“Heavy users” are a recurring issue for any computing service using fixed rate billing.
For consumer or enterprise users, a general rule of thumb is that customers prefer predictable billing, and hence set rates. That might not be an issue if usage is predictable and moderate over time.
But fixed rate billing can undermine a business model if usage and costs to provision are highly variable (marginal cost is high).
On the other hand, fixed costs encourage sampling and experimentation, encouraging market growth.

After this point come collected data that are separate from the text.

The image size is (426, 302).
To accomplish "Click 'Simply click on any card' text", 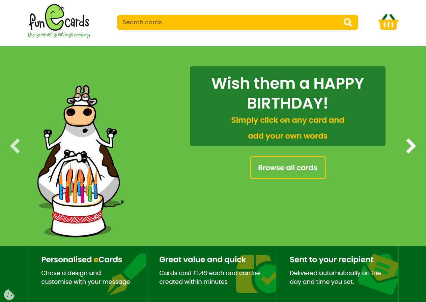I will [x=273, y=120].
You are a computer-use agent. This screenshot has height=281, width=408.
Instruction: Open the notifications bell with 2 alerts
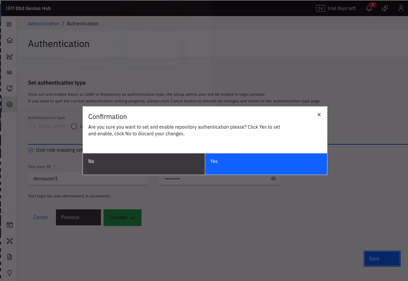[x=369, y=8]
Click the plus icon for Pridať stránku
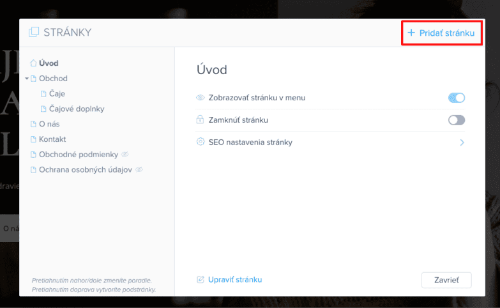500x308 pixels. [411, 33]
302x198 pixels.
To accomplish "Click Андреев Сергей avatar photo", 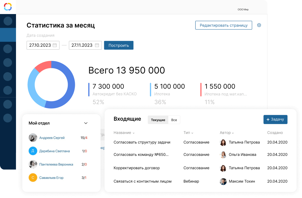I will [x=33, y=138].
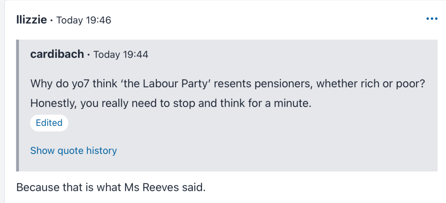Expand quote history with the Show quote history link

click(73, 150)
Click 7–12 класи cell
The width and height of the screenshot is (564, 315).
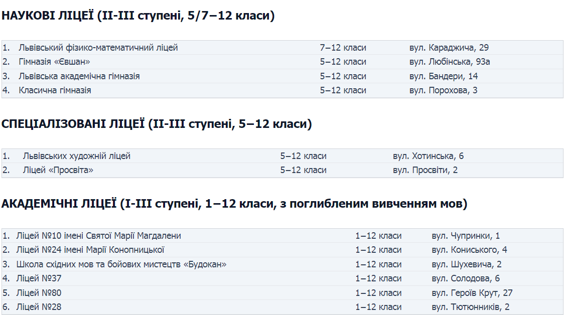point(343,48)
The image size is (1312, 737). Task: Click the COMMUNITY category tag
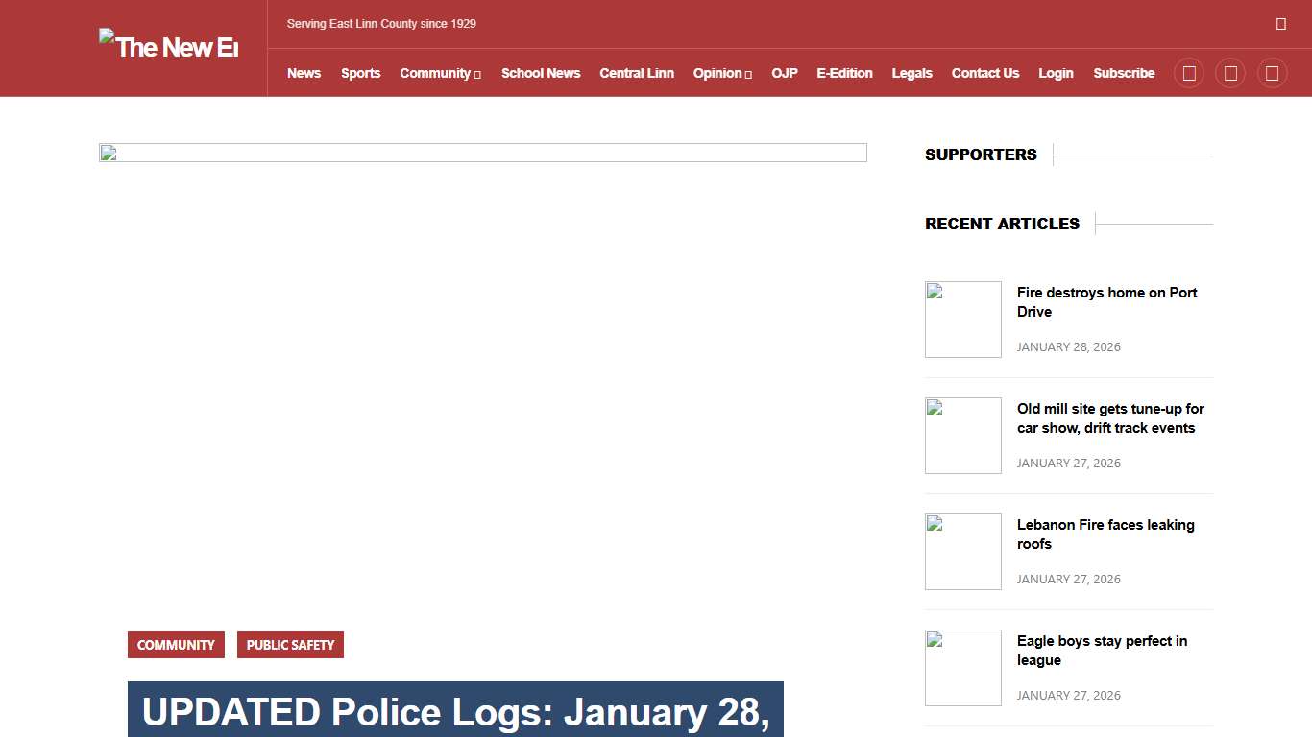[176, 645]
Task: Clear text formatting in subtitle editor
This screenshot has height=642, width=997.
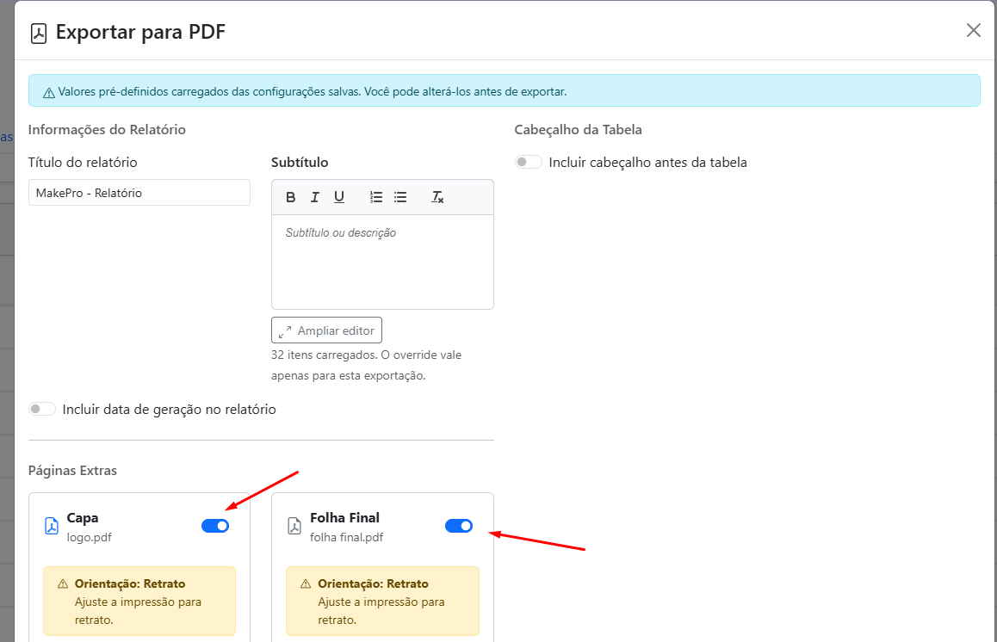Action: click(x=437, y=197)
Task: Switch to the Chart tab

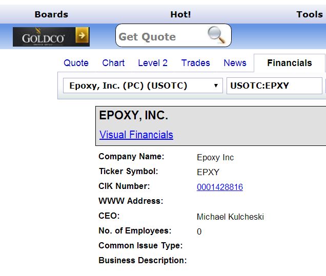Action: pos(113,63)
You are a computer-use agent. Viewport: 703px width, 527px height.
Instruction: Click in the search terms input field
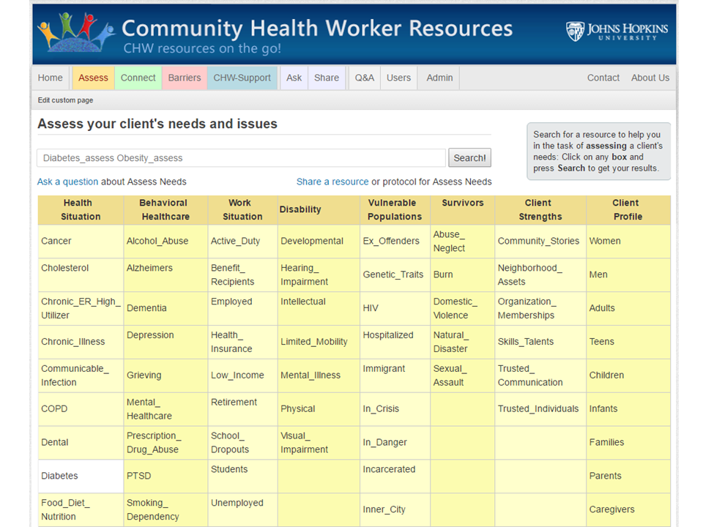coord(241,158)
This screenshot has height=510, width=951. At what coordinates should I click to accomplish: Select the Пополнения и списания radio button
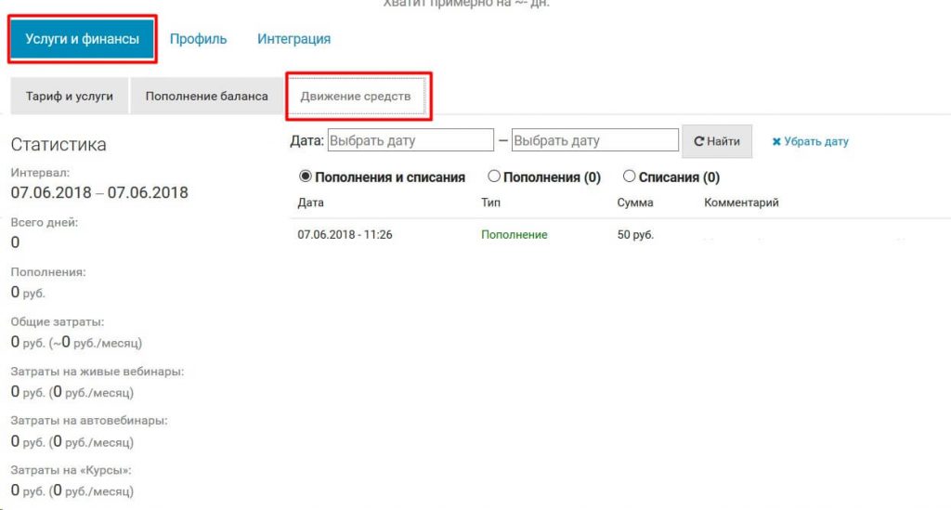click(x=305, y=177)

But there are customer hurdles when usage-based pricing is used. For suppliers, there is:
Revenue volatility
Usage spikes or dips can meaningfully swing revenue
Sales friction.
For buyers, the issues include”
Bill shocks
Complex buying process at scale
Loss of cost prediction.
Variable costs match “value” and “cost to supply,” as heavier users pay more. But that comes at the price of cost predictability, which tends to limit adoption.
Fixed cost pricing (generally with usage allowances) might include:
Per-seat: $X per user/month
Per-account: $Y per workspace or tenant/month
Tiered plans: Basic, Pro, Enterprise (cost increases with tier)

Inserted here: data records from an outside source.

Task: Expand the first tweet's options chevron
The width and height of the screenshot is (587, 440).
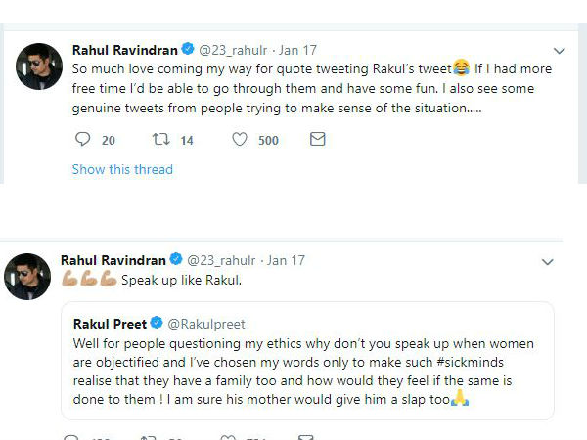Action: point(560,51)
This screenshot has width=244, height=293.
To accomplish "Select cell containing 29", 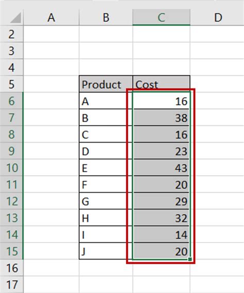I will coord(162,201).
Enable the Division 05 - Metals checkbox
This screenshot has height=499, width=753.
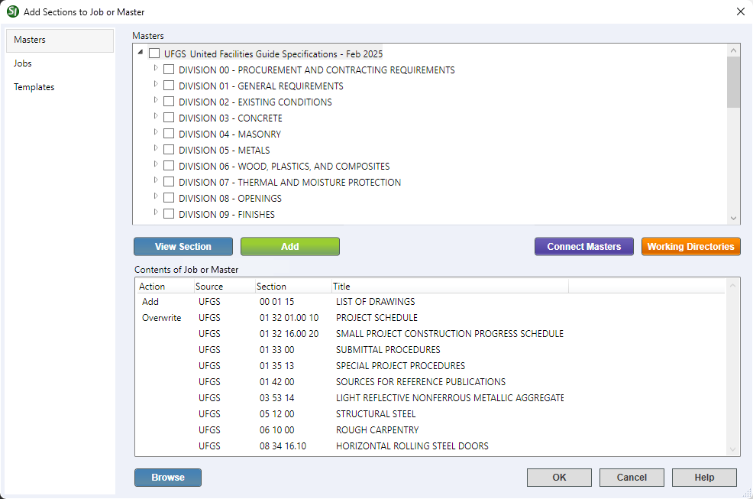(x=169, y=151)
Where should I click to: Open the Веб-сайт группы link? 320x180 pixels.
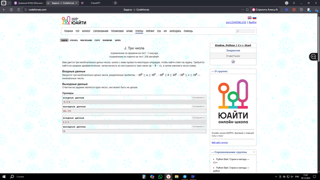point(220,142)
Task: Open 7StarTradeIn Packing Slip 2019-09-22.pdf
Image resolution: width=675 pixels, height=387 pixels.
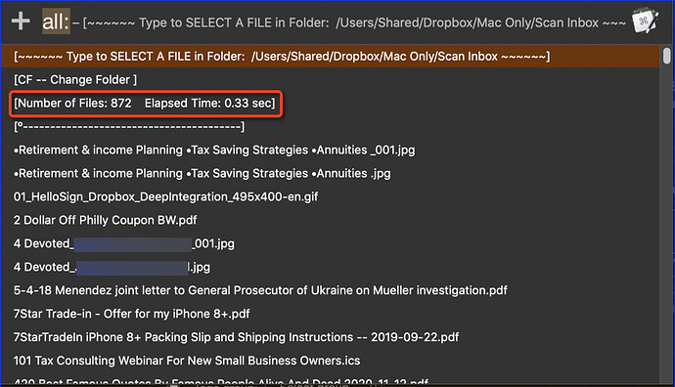Action: click(330, 337)
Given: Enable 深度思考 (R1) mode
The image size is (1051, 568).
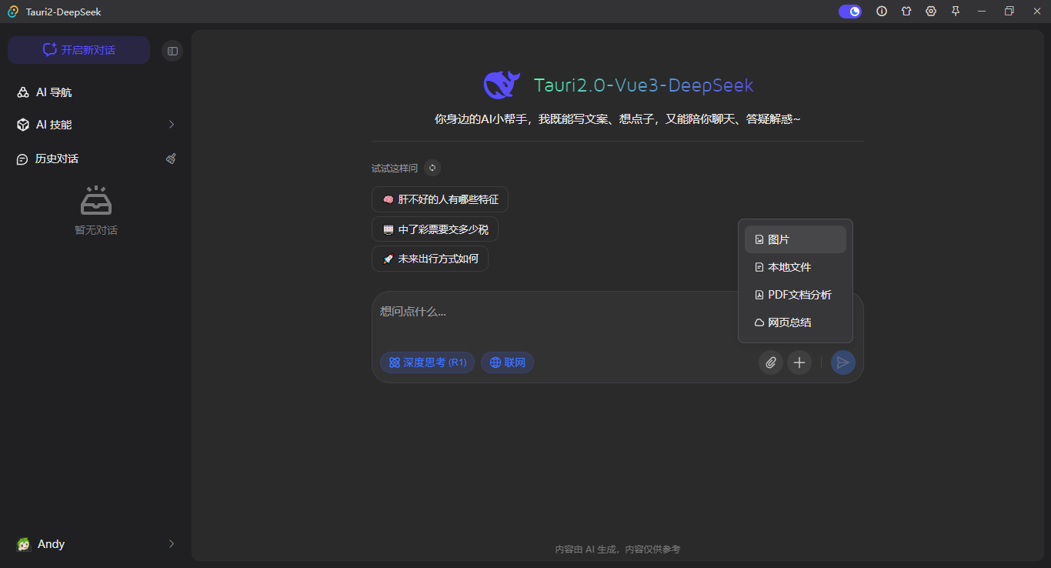Looking at the screenshot, I should click(427, 362).
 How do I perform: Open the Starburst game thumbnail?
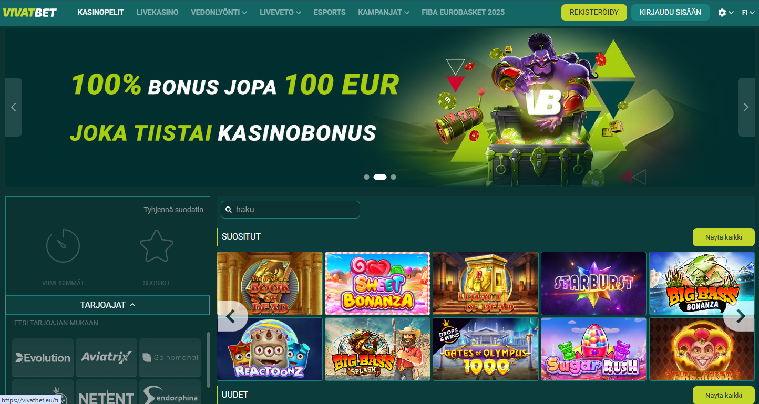(x=593, y=284)
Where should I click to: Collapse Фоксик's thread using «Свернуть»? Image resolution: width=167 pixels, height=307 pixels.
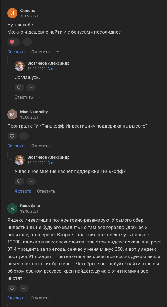16,52
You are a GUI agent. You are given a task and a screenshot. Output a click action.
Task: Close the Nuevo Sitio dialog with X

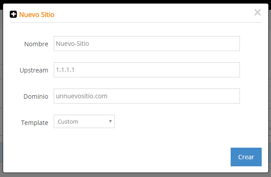pyautogui.click(x=258, y=12)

Metered or usage-based billing might feature prices based on:
Per API call: $0.001 per request
Per token: $/1,000 tokens in or out
Per compute hour: $/GPU-hour or vCPU-hour
Per output unit: per generated document, per image, per transcription minute.

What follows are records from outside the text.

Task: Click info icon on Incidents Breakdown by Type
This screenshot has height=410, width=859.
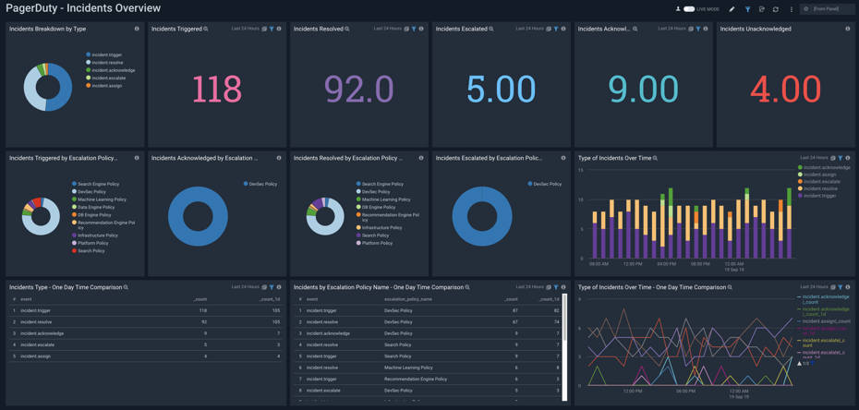Action: pos(137,29)
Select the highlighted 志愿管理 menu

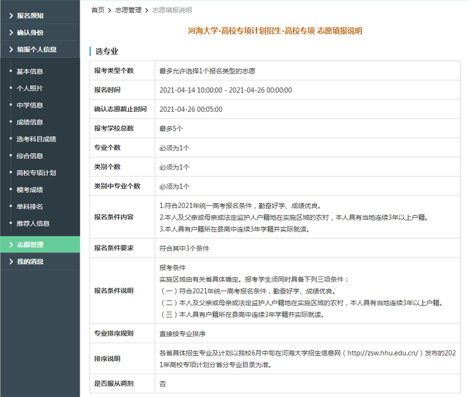click(x=30, y=244)
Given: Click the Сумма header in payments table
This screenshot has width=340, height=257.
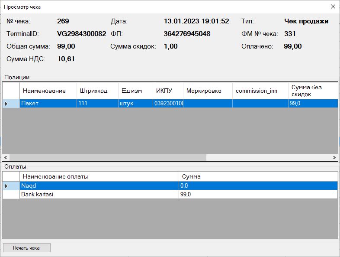Looking at the screenshot, I should [x=258, y=176].
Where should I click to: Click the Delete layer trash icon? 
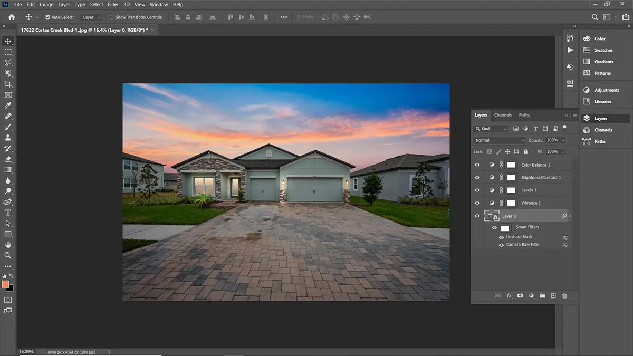564,296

The perhaps-obvious compromise are hybrid models including both fixed cost and variable cost charging. For suppliers and customers alike, this provides some predictability of revenue or cost; plus some ability to match usage volume with cost.
For most suppliers, usage-based billing makes most sense when:
You supply infrastructure
Usage and costs are highly variable
Customers are developers and customers experimenting
Cash and margin discipline are top of mind.
Fixed pricing will tend to work better when:
AI is a feature in a broader SaaS product
Usage per customer is relatively consistent or capped
Buyers want simple prices for yearly contracts
Model and cloud costs are low and covered at the plan price.
Hybrid appeals when:
You want predictable baseline revenue and upside from power users
You have meaningful unit costs but strong sales
You sell into finance or procurement buyers and need to protect margin.
Hybrid is generally preferable, if only because AI inference costs are highly variable and scale directly with usage.
Also, as a practical matter, hybrid helps assure some level of ability to plan for recurring revenue magnitudes, per account or per user.
And most suppliers will sell to consumers, developers, smaller and enterprise-sized customers, some preferring low entry costs; others preferring cost predictability at scale.
And a reasonable assumption is that usage will climb over time, for virtually every customer set.
All that noted, many prior computing products have shifted from flat rate to metered, or metered to flat rate. The shift to cloud computing involved another change from “own” to “rent,” with the emergence of subscriptions (flat rate, generally) and end of perpetual license (one payment, upfront).
And where “subscription” is the product payment structure, flat rate tends to be preferred, where possible. That tends to be the case where costs are not highly variable.
The issue with AI inference is simply that costs are fairly linear with usage.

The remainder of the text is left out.